• **Excerpt**
* Start *

He wants to get paid 39,000 a year as president! The average working americans pay.

He DOES want to shut down all bases outside of the USA.  We are spending far to much money on them and there is NO point having them.  We can target and attack any place in the world within 45min....WHY DO WE NEED 900 bases around the world???

He is the only candidate that tells the TRUTH whether you like it or not.  He won't flip flop just to win your vote.   He has been preaching the SAME thing for 30+yrs!

You think his foreign policy is bad?  Well, most foreign policy experts agree with Ron Paul.  Our own CIA agrees that 9/11 was caused by blowback from our current foreign policy.  We are also 16trillion dollars in debt and cannot continue this.     Ask yourself this....WHY does the Armed Forces personnel donate Ron Paul more money than ALL OTHER CANDIDATES COMBINED!!! Including Obama!!! 

Ron Paul wants the strongest defense that USA armed forces has ever seen.

I could go on and on.  All of his policies make so much sense its crazy that no one would run at the chance to elect this man. 

But of course the media and establishment elite are doing anything and everything to make this man seem to be unelectable.  


Im sick of voting for the lesser of two evils.  No way in hell will i vote for Obama, Gingrich or Romney.  They are the SAME PERSON WITH DIFFERENT NAMES!!   Fuckkkkk that!  Bring me the honest man with some fucking principles!!!!(ron paul!)


----------



## Woodrow1 (Dec 26, 2011)

dgp said:


> I don???t think he plans on dismantling every base. He is simply against the US continuing to be an imperial power.  Don???t forget we fought  a revelation against such a thing.




He does want to get rid of the 900 bases outside of USA. 

We can attack any place in the world in less than an hour...so what is the point in having 900 bases outside of the USA?  

We spend FAR to much on our military and wars.... this is why we are 16trillion in the hole!


----------



## Boomer182 (Dec 26, 2011)

Woodrow1 said:


> Ron Paul is the only one with REAL cuts to our over run spending! (which we need BAD)
> 
> He is the only candidate not bought and paid for by big corporations..  He gets ALL of his donations from small donations from normal people like you and I. (he won't accept special donations)
> 
> ...



That's pretty cool, but my concern is how he is going to treat us Christians, I'm just scared to vote someone in that might turn into the anti Christ. I'm all for America and I want us out of this bullshit debt we are in, I want us to be back to the Clinton America we once were. I think most people thought Obama was going to be that guy and well he is a joke. Ron Paul needs to make his stand on religion, is he for allow Christians to worship in peace or be like Obama and try and take all of our rights away?


----------



## Boomer182 (Dec 26, 2011)

Woodrow1 said:


> He does want to get rid of the 900 bases outside of USA.
> 
> We can attack any place in the world in less than an hour...so what is the point in having 900 bases outside of the USA?
> 
> We spend FAR to much on our military and wars.... this is why we are 16trillion in the hole!



That is so true. We just need to take care of us, and bring our troops home. End it in Afghanistan, and be done, just stick by israel, we are really there I really there only supporting country.

* End *

• **Tasks and exercises**
a) From the Ron Paul thread, repeat the passage from "That is so true." up to and including "only supporting country.".
b) According to the Ron Paul thread, how many bases outside the USA does he want to get rid of?
c) Which politicians does the Ron Paul thread mention by name?

• **Recorded information**
* Start *

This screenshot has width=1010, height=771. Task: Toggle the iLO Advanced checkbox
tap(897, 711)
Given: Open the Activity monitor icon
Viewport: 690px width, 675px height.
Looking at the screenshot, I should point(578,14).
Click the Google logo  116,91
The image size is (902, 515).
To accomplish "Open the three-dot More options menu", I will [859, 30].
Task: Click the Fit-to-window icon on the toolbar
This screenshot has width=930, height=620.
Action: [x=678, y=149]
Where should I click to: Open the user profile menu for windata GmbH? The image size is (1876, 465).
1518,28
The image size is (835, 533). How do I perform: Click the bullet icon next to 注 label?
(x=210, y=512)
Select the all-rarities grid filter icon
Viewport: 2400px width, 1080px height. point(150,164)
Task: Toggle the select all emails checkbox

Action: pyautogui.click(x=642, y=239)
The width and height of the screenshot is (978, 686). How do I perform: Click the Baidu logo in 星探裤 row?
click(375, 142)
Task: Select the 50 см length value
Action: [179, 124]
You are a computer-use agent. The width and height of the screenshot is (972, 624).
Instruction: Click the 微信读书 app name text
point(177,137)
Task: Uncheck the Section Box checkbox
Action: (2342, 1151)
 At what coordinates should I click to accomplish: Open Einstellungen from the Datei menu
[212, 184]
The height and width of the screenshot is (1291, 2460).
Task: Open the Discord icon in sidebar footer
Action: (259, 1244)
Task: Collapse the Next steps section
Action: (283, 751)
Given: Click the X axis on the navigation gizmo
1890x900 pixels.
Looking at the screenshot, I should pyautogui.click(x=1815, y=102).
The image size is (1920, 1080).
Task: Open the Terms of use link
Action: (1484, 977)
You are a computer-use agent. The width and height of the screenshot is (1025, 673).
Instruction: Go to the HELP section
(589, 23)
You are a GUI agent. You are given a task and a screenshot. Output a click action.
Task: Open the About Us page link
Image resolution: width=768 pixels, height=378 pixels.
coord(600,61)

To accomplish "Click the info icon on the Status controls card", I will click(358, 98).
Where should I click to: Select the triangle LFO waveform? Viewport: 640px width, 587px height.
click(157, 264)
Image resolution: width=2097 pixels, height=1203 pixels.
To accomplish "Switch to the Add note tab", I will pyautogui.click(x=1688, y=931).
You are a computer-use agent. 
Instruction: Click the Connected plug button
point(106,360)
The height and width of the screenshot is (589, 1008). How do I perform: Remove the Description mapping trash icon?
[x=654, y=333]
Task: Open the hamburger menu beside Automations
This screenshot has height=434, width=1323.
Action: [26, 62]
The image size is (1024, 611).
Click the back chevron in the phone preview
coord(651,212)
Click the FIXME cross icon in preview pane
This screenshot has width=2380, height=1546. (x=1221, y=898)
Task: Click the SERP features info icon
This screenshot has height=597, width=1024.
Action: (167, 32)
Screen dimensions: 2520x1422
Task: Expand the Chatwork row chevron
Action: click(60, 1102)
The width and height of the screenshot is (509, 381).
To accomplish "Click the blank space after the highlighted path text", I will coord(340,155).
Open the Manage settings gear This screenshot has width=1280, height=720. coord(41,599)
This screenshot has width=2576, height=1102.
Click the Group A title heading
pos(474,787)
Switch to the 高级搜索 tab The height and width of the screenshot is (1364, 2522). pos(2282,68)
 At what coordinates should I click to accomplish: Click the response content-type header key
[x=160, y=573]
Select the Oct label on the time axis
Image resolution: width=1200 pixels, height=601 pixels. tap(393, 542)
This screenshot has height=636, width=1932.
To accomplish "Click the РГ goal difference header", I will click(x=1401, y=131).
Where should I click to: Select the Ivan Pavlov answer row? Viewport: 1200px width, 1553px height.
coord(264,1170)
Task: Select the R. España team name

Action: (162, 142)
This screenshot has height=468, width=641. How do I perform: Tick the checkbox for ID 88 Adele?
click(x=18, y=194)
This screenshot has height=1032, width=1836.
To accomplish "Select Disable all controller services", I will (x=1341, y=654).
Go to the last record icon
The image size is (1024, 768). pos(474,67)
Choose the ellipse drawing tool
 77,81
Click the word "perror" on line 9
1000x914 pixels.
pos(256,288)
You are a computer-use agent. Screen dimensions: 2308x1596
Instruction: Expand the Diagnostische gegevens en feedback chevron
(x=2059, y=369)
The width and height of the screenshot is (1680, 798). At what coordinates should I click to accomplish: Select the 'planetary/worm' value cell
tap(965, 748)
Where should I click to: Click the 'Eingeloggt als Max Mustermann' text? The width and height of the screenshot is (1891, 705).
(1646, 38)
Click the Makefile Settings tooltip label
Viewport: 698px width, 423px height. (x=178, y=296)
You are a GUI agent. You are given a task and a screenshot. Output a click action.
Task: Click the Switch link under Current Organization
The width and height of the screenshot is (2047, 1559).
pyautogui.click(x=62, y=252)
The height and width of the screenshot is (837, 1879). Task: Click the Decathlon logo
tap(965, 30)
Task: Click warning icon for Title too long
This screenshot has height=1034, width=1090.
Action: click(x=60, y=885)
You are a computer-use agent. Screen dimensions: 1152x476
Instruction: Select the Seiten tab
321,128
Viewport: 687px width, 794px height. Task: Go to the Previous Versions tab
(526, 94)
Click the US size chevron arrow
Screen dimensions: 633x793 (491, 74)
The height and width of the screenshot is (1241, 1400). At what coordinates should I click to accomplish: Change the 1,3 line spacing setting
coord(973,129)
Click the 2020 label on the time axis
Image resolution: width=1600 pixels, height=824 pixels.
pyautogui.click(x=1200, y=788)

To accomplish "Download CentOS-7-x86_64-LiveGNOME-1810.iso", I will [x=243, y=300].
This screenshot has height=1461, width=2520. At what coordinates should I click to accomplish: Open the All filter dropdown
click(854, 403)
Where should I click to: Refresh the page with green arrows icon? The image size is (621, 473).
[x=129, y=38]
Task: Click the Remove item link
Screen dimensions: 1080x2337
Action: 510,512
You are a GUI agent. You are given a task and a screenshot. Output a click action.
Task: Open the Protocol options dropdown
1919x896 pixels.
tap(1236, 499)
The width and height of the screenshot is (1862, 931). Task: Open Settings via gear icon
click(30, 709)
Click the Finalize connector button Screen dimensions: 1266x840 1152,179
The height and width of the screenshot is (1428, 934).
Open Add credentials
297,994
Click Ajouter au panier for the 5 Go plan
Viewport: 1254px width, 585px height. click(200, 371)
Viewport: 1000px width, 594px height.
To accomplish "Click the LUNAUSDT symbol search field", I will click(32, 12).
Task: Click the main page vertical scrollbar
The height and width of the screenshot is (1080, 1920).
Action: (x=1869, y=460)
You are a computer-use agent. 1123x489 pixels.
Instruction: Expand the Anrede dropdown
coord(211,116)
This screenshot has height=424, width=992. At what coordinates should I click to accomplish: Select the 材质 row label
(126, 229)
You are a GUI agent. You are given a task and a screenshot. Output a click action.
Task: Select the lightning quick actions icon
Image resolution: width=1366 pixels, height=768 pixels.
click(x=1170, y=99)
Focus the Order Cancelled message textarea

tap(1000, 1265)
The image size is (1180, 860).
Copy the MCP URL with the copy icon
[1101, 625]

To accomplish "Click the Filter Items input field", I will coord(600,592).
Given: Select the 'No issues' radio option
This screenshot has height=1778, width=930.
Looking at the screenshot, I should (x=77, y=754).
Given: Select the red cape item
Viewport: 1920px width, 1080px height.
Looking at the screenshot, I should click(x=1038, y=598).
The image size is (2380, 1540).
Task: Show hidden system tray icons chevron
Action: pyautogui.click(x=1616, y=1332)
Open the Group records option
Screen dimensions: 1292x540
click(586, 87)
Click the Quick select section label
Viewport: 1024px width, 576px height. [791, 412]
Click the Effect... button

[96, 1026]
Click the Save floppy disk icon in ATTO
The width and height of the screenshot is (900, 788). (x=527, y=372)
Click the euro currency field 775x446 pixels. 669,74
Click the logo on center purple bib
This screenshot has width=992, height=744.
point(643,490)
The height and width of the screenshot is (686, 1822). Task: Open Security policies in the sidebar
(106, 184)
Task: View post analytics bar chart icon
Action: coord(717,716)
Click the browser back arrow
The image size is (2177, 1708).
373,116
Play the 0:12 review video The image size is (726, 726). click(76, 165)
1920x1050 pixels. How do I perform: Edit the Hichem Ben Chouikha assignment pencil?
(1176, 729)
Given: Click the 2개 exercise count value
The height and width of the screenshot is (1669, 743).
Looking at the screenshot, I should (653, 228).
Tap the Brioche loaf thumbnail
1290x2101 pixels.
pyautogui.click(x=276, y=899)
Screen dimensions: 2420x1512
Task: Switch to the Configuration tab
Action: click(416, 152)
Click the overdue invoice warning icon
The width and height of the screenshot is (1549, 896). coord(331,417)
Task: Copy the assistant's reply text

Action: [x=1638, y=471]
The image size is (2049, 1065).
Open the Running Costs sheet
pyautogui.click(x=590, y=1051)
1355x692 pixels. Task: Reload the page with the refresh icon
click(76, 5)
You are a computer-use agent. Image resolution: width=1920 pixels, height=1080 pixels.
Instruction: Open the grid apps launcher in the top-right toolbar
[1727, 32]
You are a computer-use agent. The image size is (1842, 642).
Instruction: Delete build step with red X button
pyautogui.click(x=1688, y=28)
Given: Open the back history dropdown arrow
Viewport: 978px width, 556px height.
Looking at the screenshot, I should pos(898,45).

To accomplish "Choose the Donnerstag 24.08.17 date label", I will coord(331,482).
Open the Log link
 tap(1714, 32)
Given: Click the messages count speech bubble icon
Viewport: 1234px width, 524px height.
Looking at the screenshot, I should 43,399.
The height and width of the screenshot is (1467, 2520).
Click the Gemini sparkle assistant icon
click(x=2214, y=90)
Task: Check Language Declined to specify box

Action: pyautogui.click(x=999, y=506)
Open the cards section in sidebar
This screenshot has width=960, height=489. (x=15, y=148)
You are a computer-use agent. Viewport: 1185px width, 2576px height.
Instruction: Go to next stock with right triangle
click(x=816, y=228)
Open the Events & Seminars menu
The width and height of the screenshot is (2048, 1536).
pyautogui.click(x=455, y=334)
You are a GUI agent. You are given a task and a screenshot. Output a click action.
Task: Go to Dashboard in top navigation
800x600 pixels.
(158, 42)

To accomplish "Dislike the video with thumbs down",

* End *

• **Answers**
a)
That is so true. We just need to take care of us, and bring our troops home. End it in Afghanistan, and be done, just stick by israel, we are really there I really there only supporting country.

b) 900

c) Ron Paul, Obama, Gingrich, Romney, Clinton